On 11 September 2015, Zhuwao was appointed Minister of Youth Development, Indigenisation and Economic Empowerment by President Mugabe. He succeeded Christopher Mushohwe, who went on to become Minister of Information.

On 21 July 2016, Zhuwao was ordered out of the Parliament building after he failed to respond to questioning during a portfolio committee session. Zhuwao had been called before the committee to answer questions about an allegedly corrupt deal he had brokered when he hired a private consultancy firm, whose owner Zhuwao had a personal relationship with, to spearhead Zimbabwe's National Economic Empowerment Strategy. At his questioning session before the committee on 21 July, Zhuwao engaged in a heated exchange with committee chair Justice Mayor Wadyajena. Other Members of Parliament accused Zhuwao of being under of the influence of drugs as he would occasionally burst out in "hysterical" laughter and declined to answer questions, only repeating the statement, "My name is Patrick Zhuwao, and can you allow me to respond in a manner that Patrick Zhuwao responds?" Wadyajena told Zhuwao to excuse himself if he was not ready to answer the questions. After a lengthy exchange, the committee asked Zhuwao to leave the chamber and return when he was "sober and when he understood the questions and issues involved." Some lawmakers said they were surprised by his conduct, noting that in their previous interactions with him he had always been articulate.

On 9 October 2017, Zhuwao was appointed Minister of Public Service, Labour and Social Welfare of Zimbabwe. He announced on 10 November that government employees would be receiving bonuses.

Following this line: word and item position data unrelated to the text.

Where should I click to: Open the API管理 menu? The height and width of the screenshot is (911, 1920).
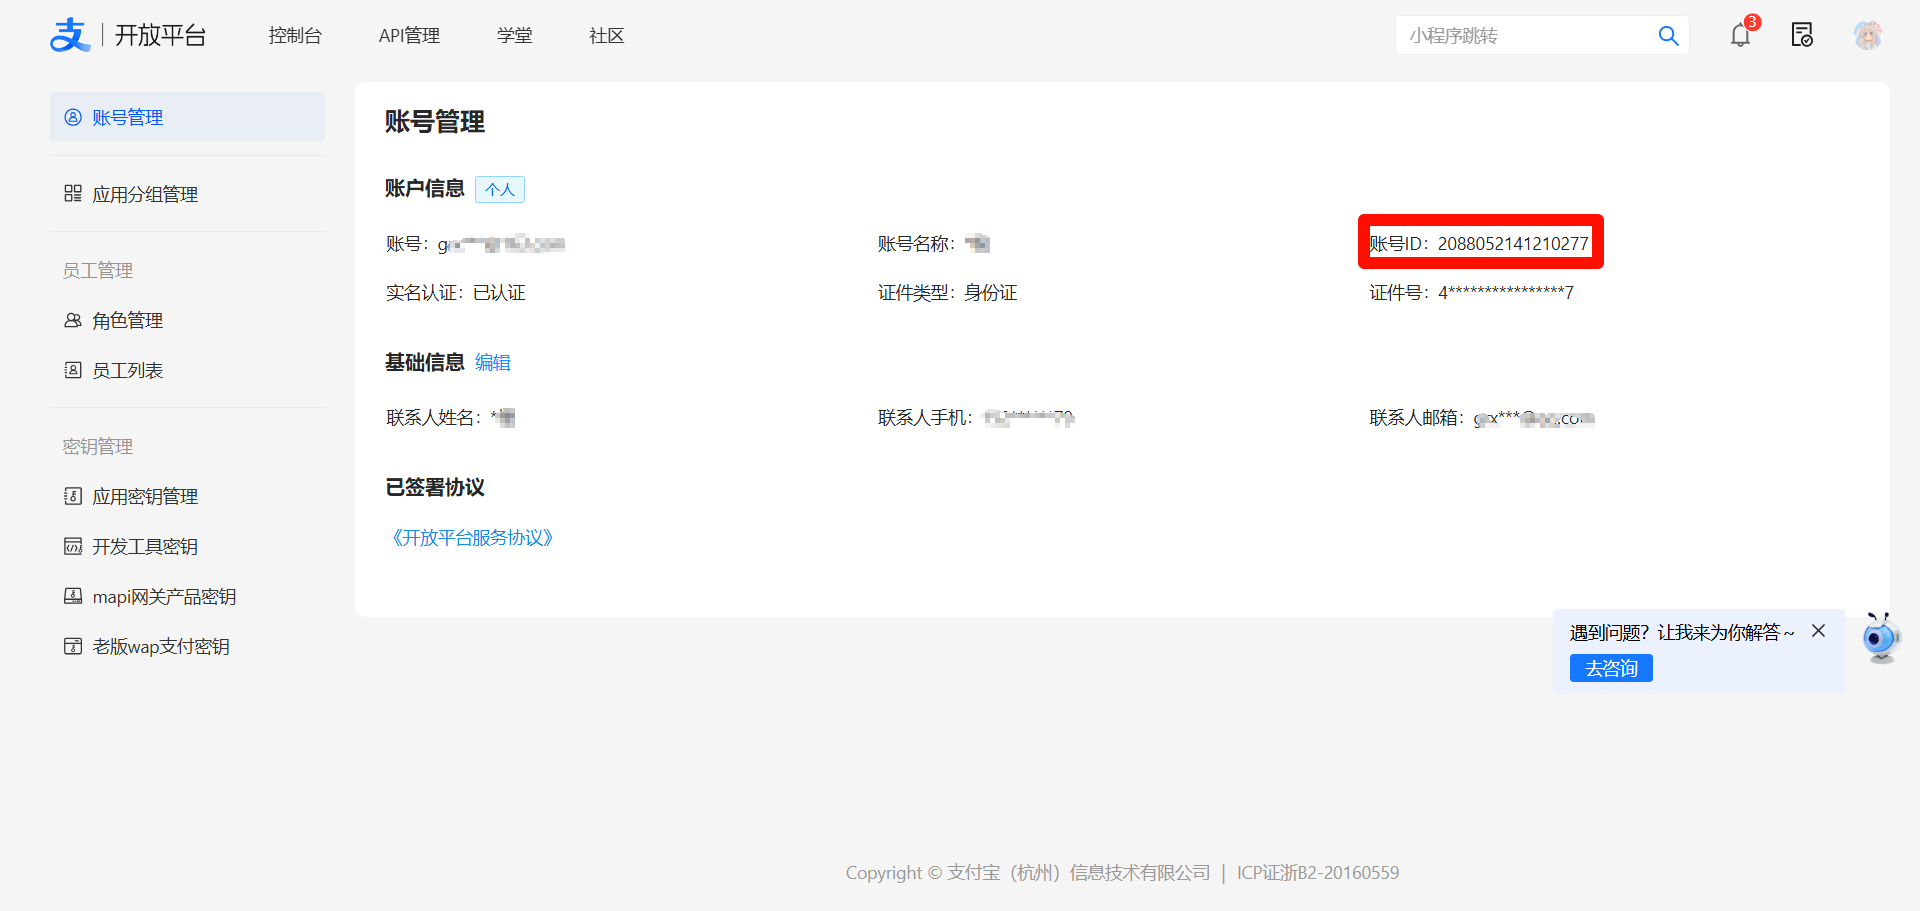pyautogui.click(x=409, y=35)
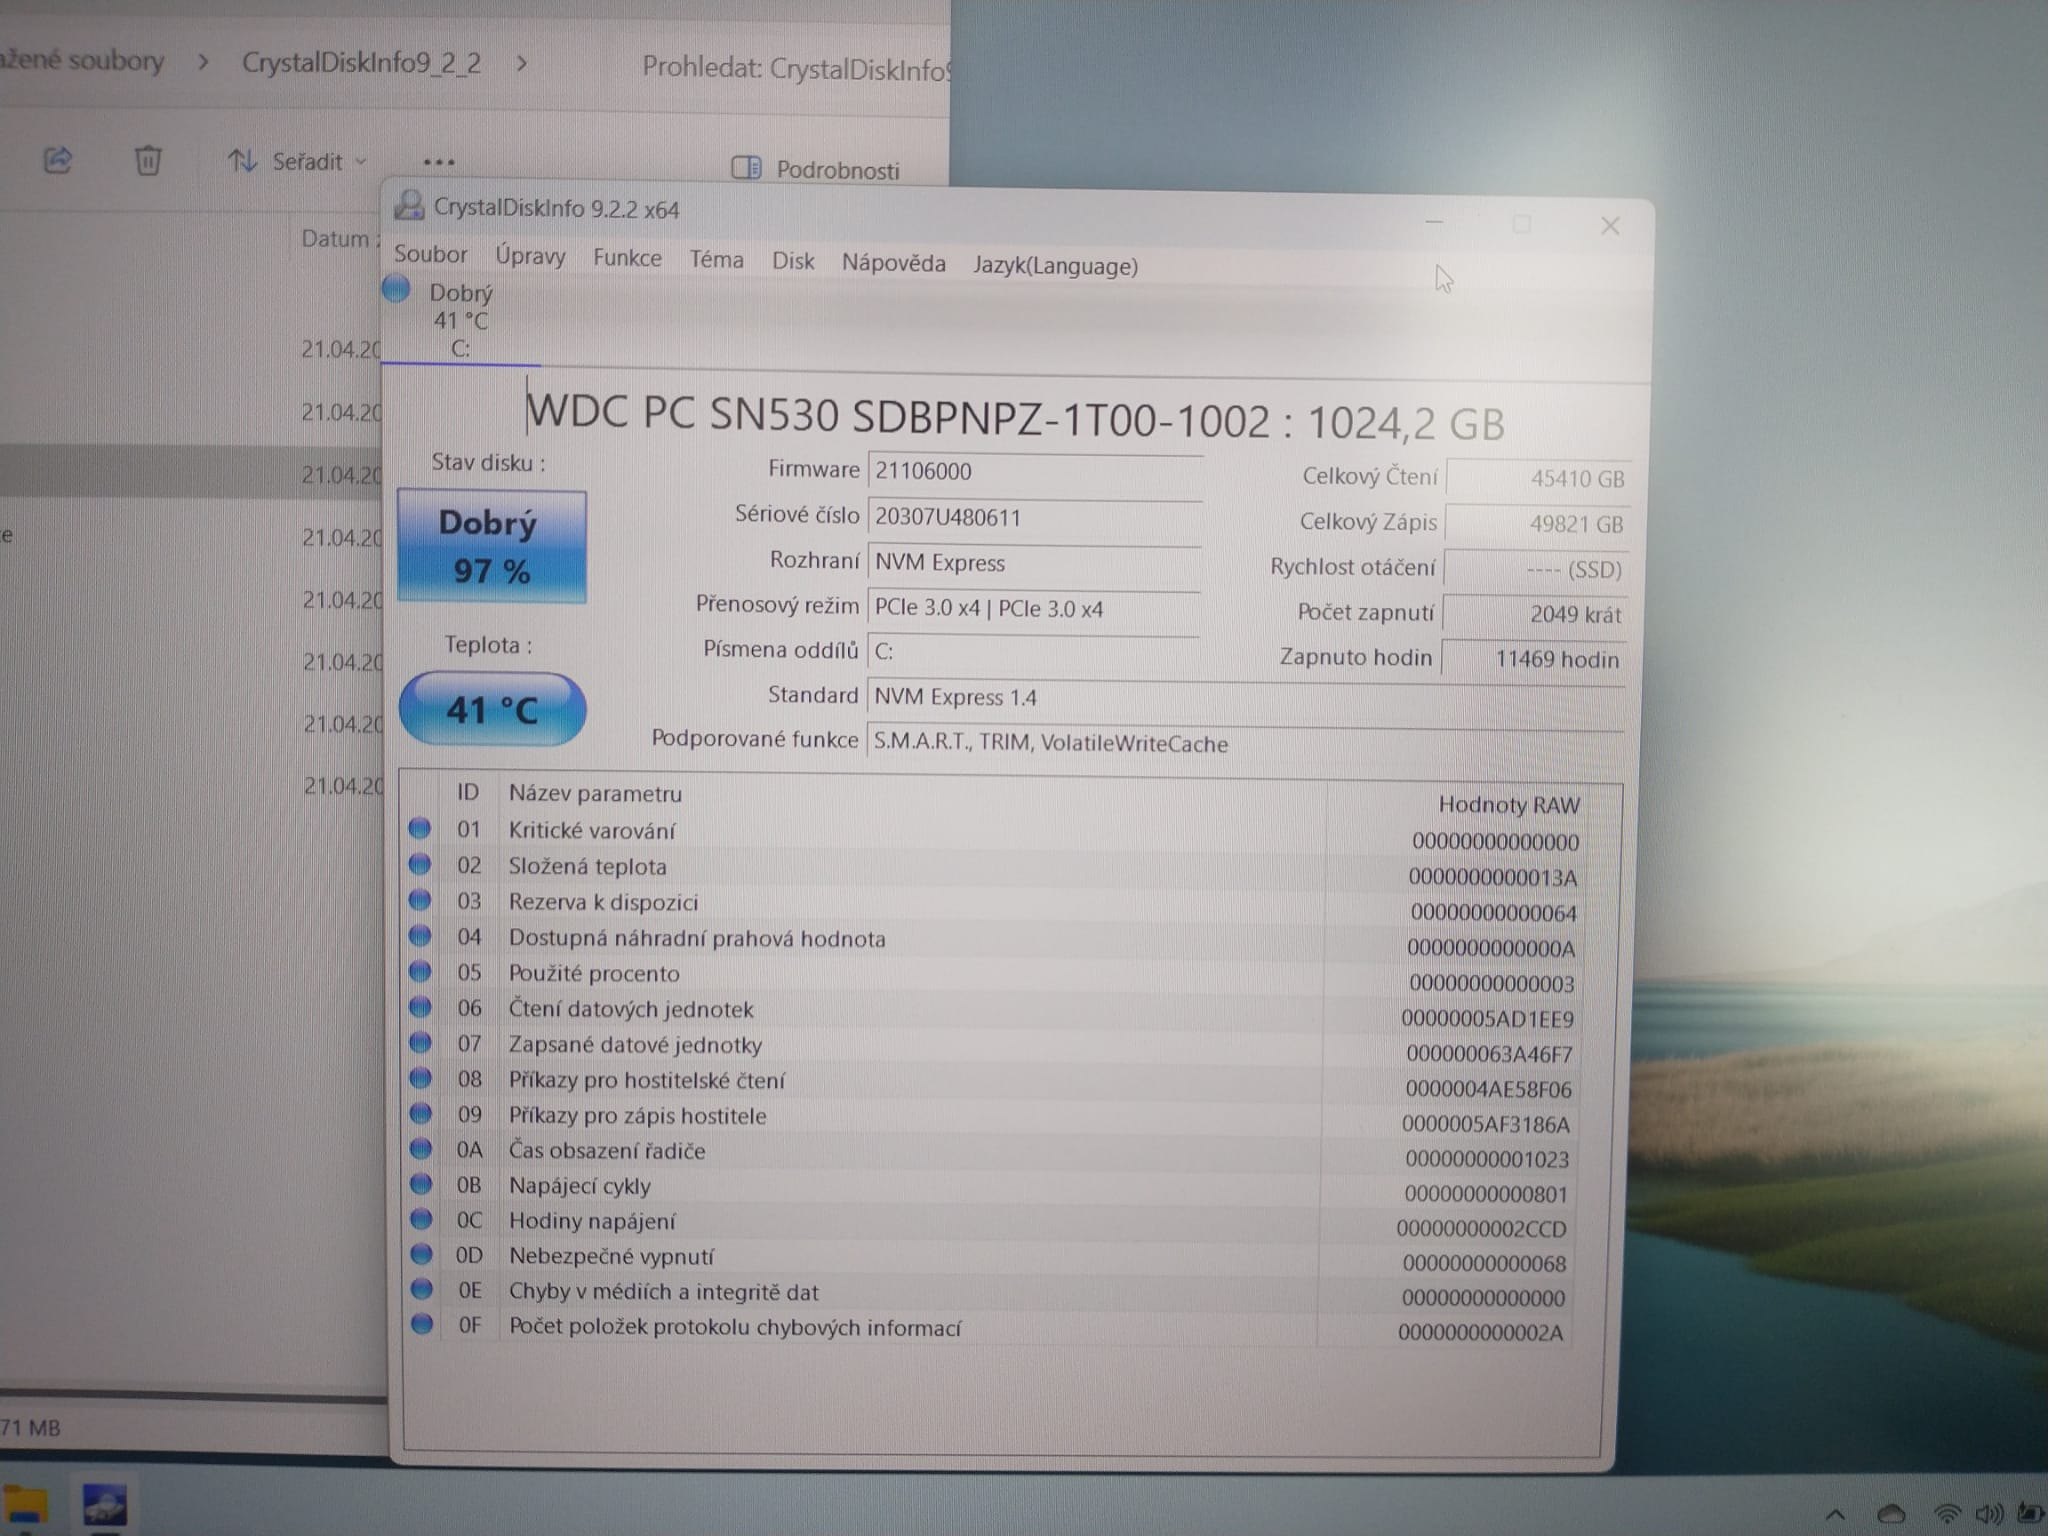Image resolution: width=2048 pixels, height=1536 pixels.
Task: Open the Téma menu
Action: coord(716,260)
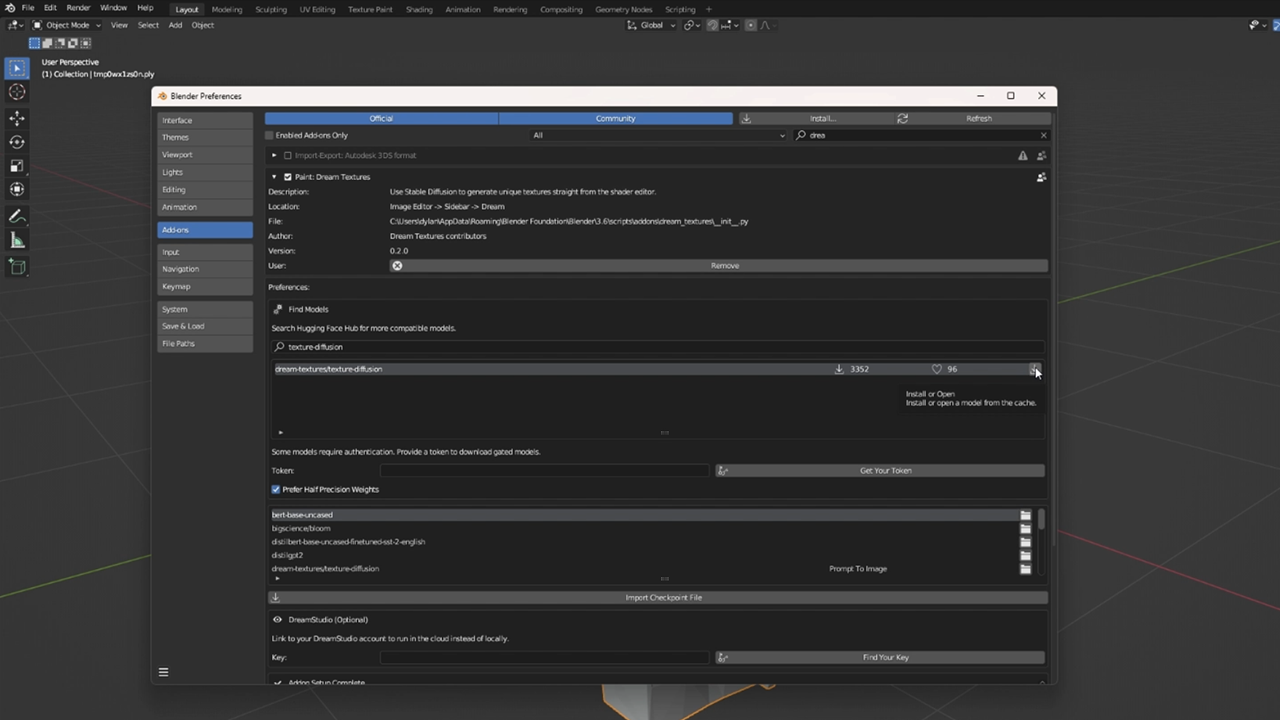Open the Dream Textures add-on documentation icon
The image size is (1280, 720).
pos(1041,177)
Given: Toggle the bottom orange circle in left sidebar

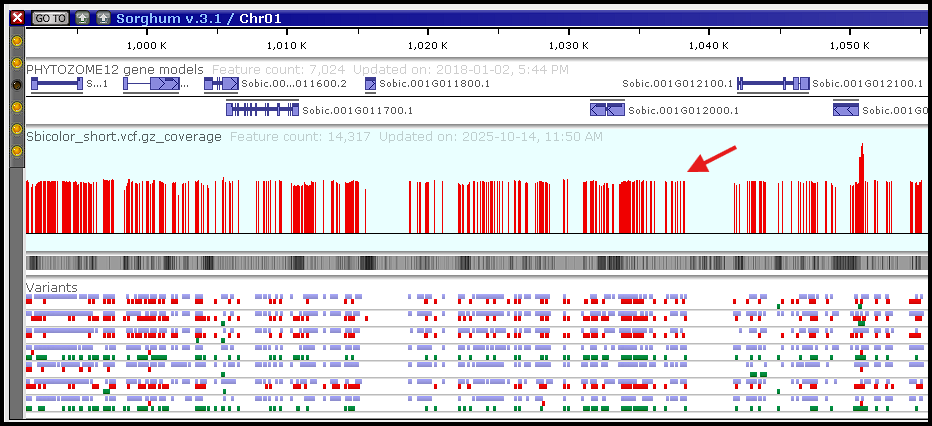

=== 2017 coup d'état and aftermath ===

On 11 November 2017, it was often incorrectly reported that Zhuwao was taken into custody by the Zimbabwean military in relation to the 2017 coup d'état. The reports that he was arrested were false; Zhuwao was in fact returning from a foreign trip, but changed his plans after hearing about the coup. On 19 November 2017, Zhuwao was expelled from ZANU–PF by the party's central committee. Other prominent G40 politicians, including Grace Mugabe, Saviour Kasukuwere, Jonathan Moyo, Ignatius Chombo, Walter Mzembi, Shadreck Mashayamombe, Makhosini Hlongwane, Innocent Hamandishe, Samuel Undenge, and Sarah Mahoka were also expelled from the party. Even after fleeing the country, Zhuwao continued defending Robert Mugabe, calling the president's critics "dumb" and saying that the president was "willing to die for what is correct." ZANU–PF spokesman Nick Mangwana responded that Zhuwao should stop making "inflammatory" remarks.

On 27 November 2017, Mugabe's successor Emmerson Mnangagwa dissolved the cabinet, keeping only Patrick Chinamasa and Simbarashe Mumbengegwi as acting ministers of Finance until a new cabinet was named. In a December 2017 phone interview with The Standard, Zhuwao reported that during the coup, his farm was looted and his workers were beaten. He said that he was proud to have served in Mugabe's government, but that he was quitting politics and remaining in South Africa for the time being out of safety concerns. He said, "People can say I ran away. Yes, I did. It's better than to wait to be killed."

After the 2018 Bulawayo bombing, Zhuwao published an open letter to British Prime Minister Theresa May in which he urged her to dispatch Scotland Yard to Zimbabwe to investigate the attack. Zhuwao cited the example of the United States, which sent Federal Bureau of Investigation personnel to Ethiopia to investigate a bombing in Addis Ababa that happened on the same day as the Bulawayo bombing.

As of 2020, Zhuwao was reportedly studying towards a Doctor of Philosophy degree in digital business, with a focus on digital agriculture, at the University of the Witwatersrand Business School in Johannesburg. That year, Zhuwao's 827-hectare Diandra Farm, located in Mashonaland West Province, was seized by order of the Ministry of Agriculture. Zhuwao has remained in exile since the 2017 coup, citing fear of retribution in Zimbabwe due to the "pettiness of Mnangagwa."

== Personal life ==
Zhuwao is married to Beauty Lily Zhuwao. His son, Jason Zhuwao, is also active in ZANU–PF politics and was reported to be planning to run for Parliament in the Harare Central constituency against MDC–T leader Murisi Zvidzai.